Task brief.
Reproduce exactly the final portion of the data: every line from the one containing "Instruction: Minimize the" through the last line, inclusive.

Recorded data.
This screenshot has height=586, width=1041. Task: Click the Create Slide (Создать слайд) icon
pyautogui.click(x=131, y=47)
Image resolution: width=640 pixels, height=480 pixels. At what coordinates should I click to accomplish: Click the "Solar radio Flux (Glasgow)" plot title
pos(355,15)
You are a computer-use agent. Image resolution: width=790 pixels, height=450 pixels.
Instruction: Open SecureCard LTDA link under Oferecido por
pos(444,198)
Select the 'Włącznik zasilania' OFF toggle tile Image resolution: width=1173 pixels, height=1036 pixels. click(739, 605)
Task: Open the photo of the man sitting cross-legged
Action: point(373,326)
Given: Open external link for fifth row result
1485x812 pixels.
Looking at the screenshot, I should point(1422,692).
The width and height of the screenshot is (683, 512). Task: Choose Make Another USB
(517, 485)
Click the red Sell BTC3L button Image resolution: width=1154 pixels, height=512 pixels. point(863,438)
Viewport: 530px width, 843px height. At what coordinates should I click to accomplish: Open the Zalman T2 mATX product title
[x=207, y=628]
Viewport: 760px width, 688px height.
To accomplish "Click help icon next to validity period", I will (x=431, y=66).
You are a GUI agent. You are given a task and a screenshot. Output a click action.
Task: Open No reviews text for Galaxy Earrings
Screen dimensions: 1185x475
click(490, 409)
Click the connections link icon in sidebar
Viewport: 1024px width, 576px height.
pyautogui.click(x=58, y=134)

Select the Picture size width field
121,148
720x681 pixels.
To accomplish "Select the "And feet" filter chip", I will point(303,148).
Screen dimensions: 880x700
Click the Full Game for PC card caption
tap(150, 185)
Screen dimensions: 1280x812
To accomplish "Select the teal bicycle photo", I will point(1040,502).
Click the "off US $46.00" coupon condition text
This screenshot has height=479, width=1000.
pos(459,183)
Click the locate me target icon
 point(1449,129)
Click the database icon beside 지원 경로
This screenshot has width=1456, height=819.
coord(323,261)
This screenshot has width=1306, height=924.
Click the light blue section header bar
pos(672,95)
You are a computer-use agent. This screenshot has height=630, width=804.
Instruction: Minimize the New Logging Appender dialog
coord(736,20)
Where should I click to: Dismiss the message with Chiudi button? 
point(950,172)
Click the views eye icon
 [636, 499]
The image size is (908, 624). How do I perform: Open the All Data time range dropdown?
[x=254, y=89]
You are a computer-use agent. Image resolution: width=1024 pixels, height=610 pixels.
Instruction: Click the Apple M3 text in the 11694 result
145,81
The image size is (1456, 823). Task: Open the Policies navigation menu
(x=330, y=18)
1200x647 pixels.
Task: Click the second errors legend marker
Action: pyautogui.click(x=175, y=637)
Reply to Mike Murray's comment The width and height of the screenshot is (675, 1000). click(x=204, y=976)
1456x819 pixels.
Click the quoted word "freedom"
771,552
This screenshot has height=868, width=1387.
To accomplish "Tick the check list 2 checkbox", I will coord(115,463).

Output of the task.
Instruction: Minimize the New Logging Appender dialog
coord(736,20)
Where should I click to: Dismiss the message with Chiudi button? 
point(950,172)
Click the views eye icon
 [636, 499]
The image size is (908, 624). How do I perform: Open the All Data time range dropdown?
[x=254, y=89]
You are a computer-use agent. Image resolution: width=1024 pixels, height=610 pixels.
Instruction: Click the Apple M3 text in the 11694 result
145,81
The image size is (1456, 823). Task: Open the Policies navigation menu
(x=330, y=18)
1200x647 pixels.
Task: Click the second errors legend marker
Action: pyautogui.click(x=175, y=637)
Reply to Mike Murray's comment The width and height of the screenshot is (675, 1000). click(x=204, y=976)
1456x819 pixels.
Click the quoted word "freedom"
771,552
This screenshot has height=868, width=1387.
To accomplish "Tick the check list 2 checkbox", I will coord(115,463).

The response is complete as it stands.